= RECORDS FOR THE EXERCISE =
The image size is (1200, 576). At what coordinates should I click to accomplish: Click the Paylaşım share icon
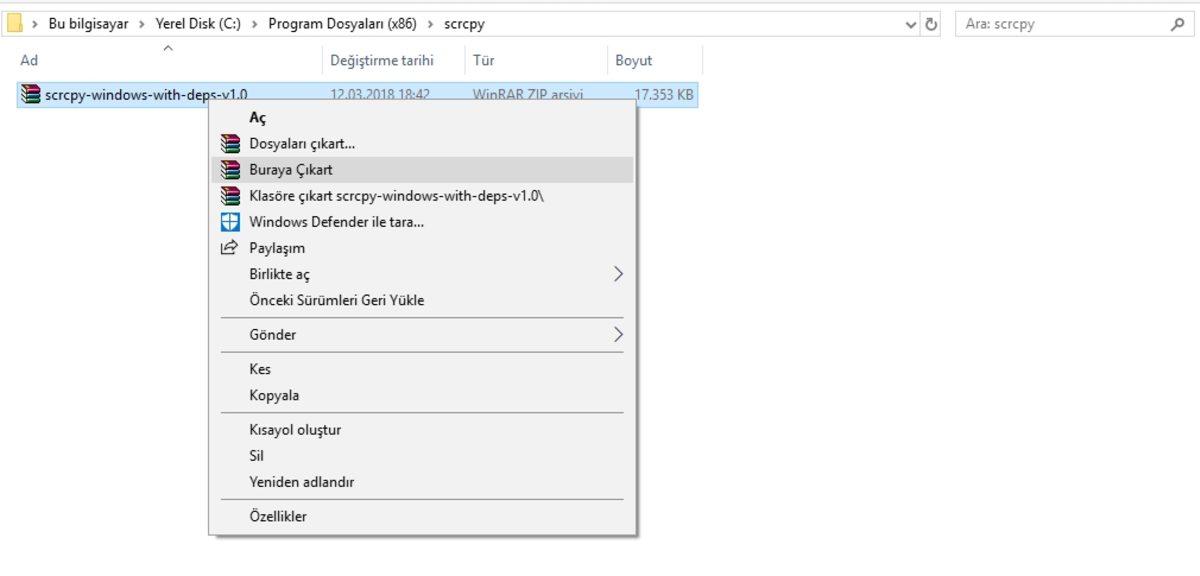point(229,248)
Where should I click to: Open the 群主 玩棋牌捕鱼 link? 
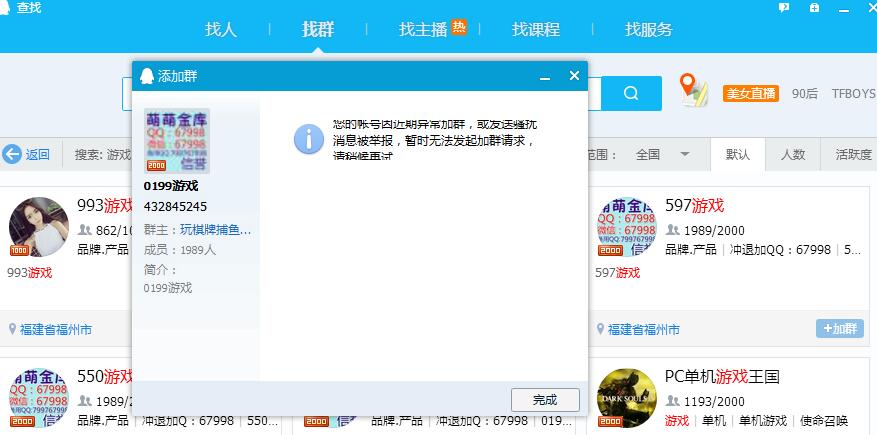(x=215, y=229)
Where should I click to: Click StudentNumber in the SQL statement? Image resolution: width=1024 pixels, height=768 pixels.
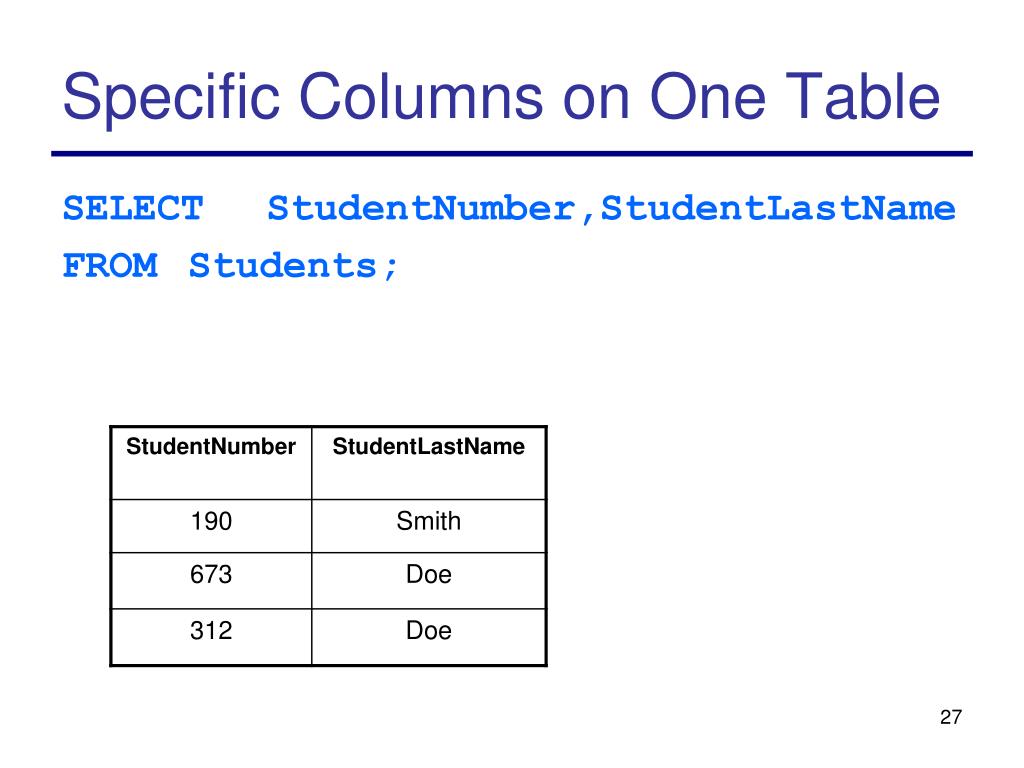[x=421, y=209]
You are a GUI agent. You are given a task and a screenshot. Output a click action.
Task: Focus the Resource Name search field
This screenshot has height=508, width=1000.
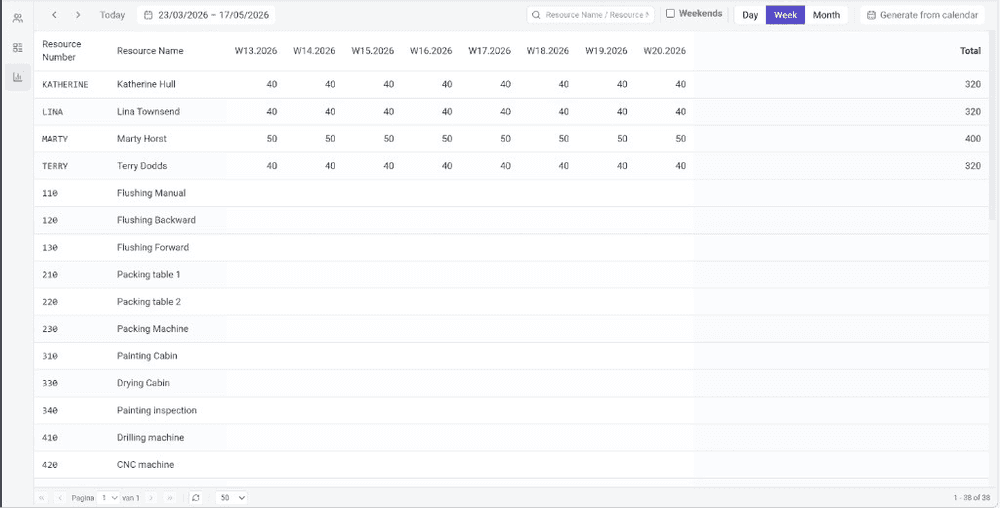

= REQUIRED ACTION =
Only the text of the records above is to be reproduced, exactly as given; the pictures are dropped.

= ANSWER BOX =
The image size is (1200, 576). At what coordinates should I click to accomplish: Click the Paylaşım share icon
point(229,248)
Where should I click to: Open the 群主 玩棋牌捕鱼 link? 
(x=215, y=229)
Where should I click to: Click StudentNumber in the SQL statement? Image resolution: width=1024 pixels, height=768 pixels.
[x=421, y=209]
You are a GUI agent. You are given a task and a screenshot. Output a click action.
Task: Focus the Resource Name search field
This screenshot has height=508, width=1000.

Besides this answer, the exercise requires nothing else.